Kya idea hai sirjee: After PM Modi's invite, India sends letters in droves

Dear Comrades,

Narendra Modi's popularity and his reach among the masses — be that India or US — has been spoken about a tad bit much in the media. Be the crowd which thronged Madison Square Gardens in New York City to see the newly-elected prime minister or the prime minister's address to children across the country on Teacher's Day, all were well recorded and written about.
PM Narendra Modi. Reuters
PM Narendra Modi.
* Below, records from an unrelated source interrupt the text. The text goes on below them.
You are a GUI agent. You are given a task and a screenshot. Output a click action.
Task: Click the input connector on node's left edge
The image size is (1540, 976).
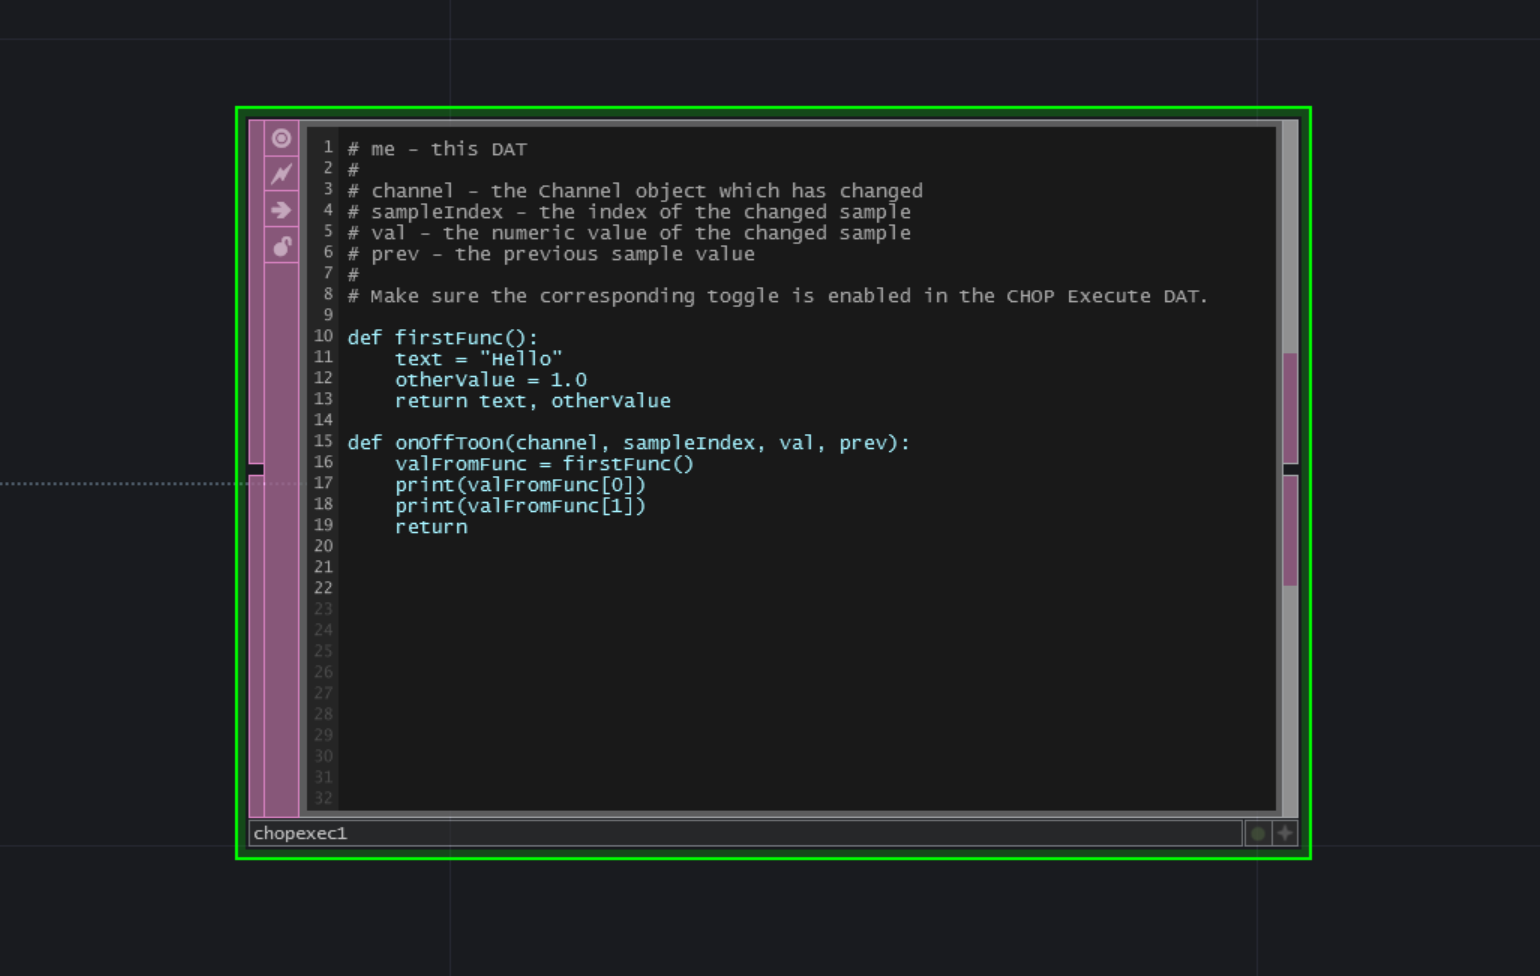(x=256, y=469)
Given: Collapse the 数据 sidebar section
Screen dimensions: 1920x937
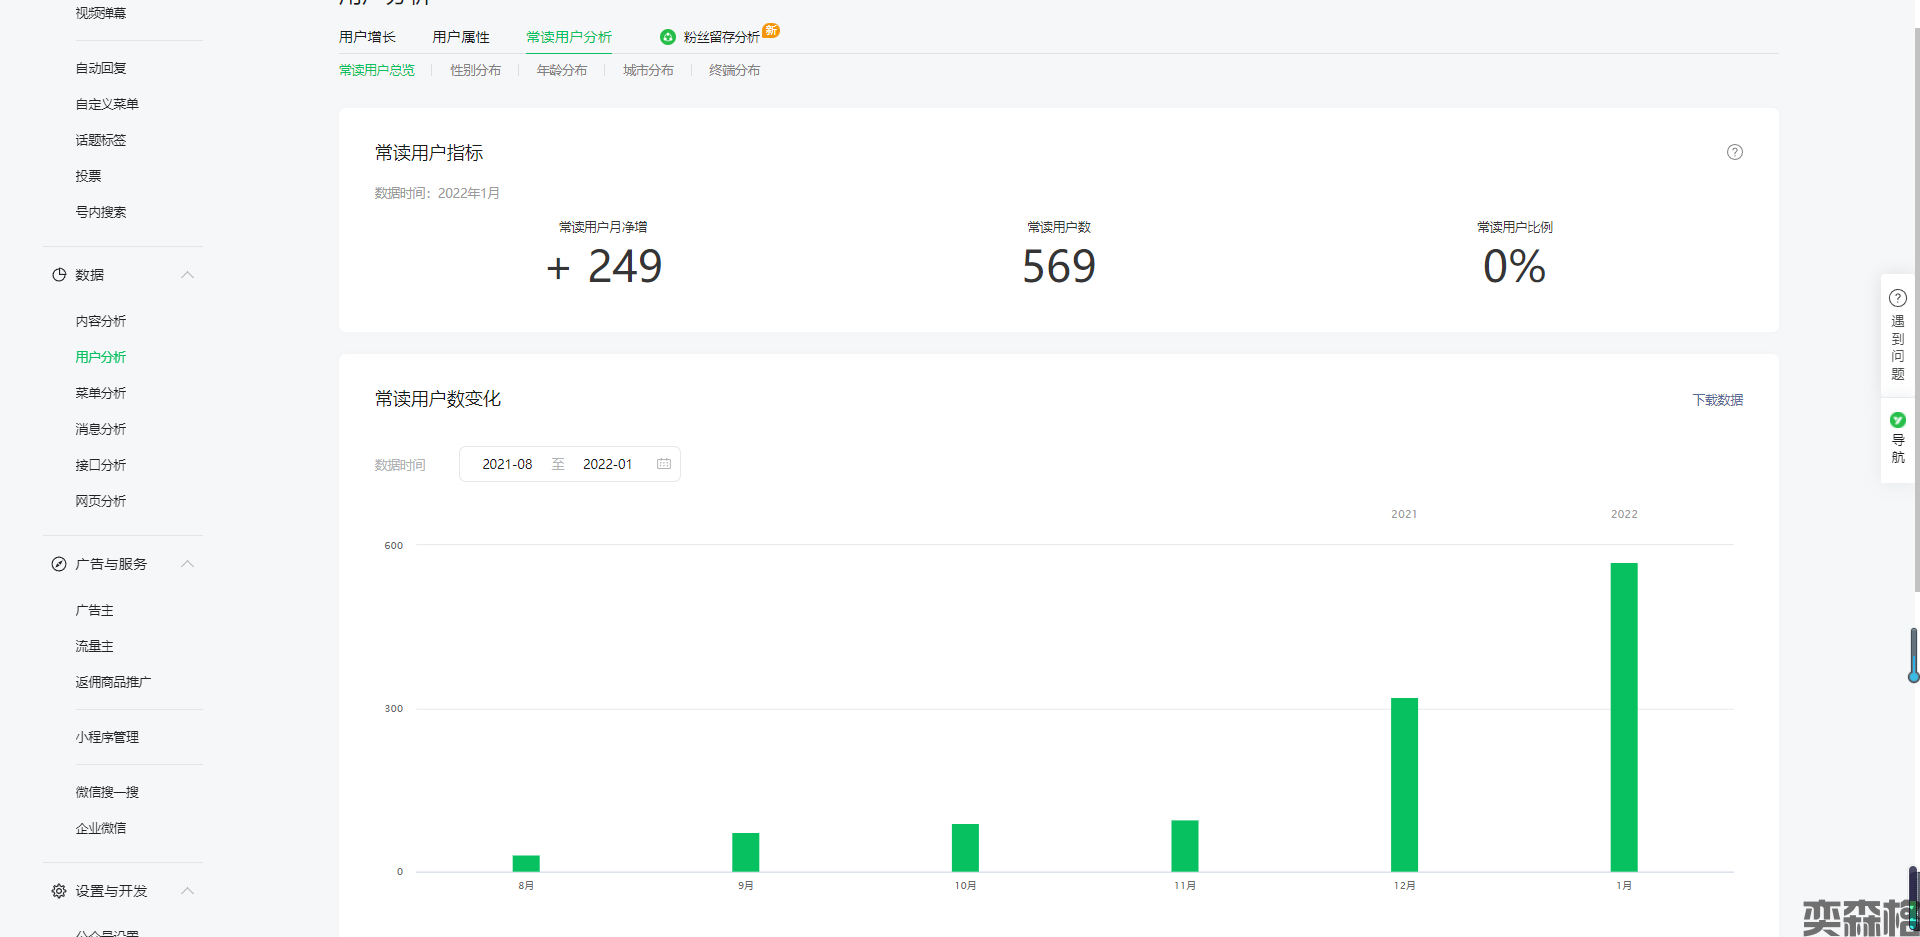Looking at the screenshot, I should pos(187,275).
Reuters
But Modi is now also inspiring people to revive a system which has almost become obsolete.
With the youngsters these days hiding their faces behind their smartphones, laptops, tablets and the likes, the PM invited people to write to him -- handwritten letters.
And this invitation to the nation, writes Wall Street Journal, has served as a new life to the dusty Indian Postal Service.
As part of his show, Mann ki Baat, Narendra Modi in his national radio addresstold the audience of All India Radio that all those who do not have the access to the internet can pen down their thoughts and mail it to him.
"Send me a letter, with your ideas and suggestions. I assure you that it will reach me and I will look at it with utmost attention."
And they did and how. Number of letters that the PM receives in a day ranges somewhere from 3,000 to 5,000 and the numbers have the postal officials baffled as well.
An official at the post office of Nirman Bhawan, where all the letters for Modi arrive, said that when India was still new to internet, letters to the PM were rampant then but none of the leaders "kept the local post office so busy."
PM Modi's diligence in replying to these letters could be one of the many reasons why people from all corners write to him. Borivili resident, Aishwarya Kanke, could not believe it when she received a  reply from the Prime Minister himself. The 16-year-old told NDTV that she has never bothered to write to her state (Maharashtra) leaders because she does not have any expectations from them.
"His Excellency," "Mr. Narendra Modi," "The Pride of India: Narendra Modi," and even a simple "Modiji" flood the Nirman Bhawan post office (part of India Post)which till a few years was drowning in loss.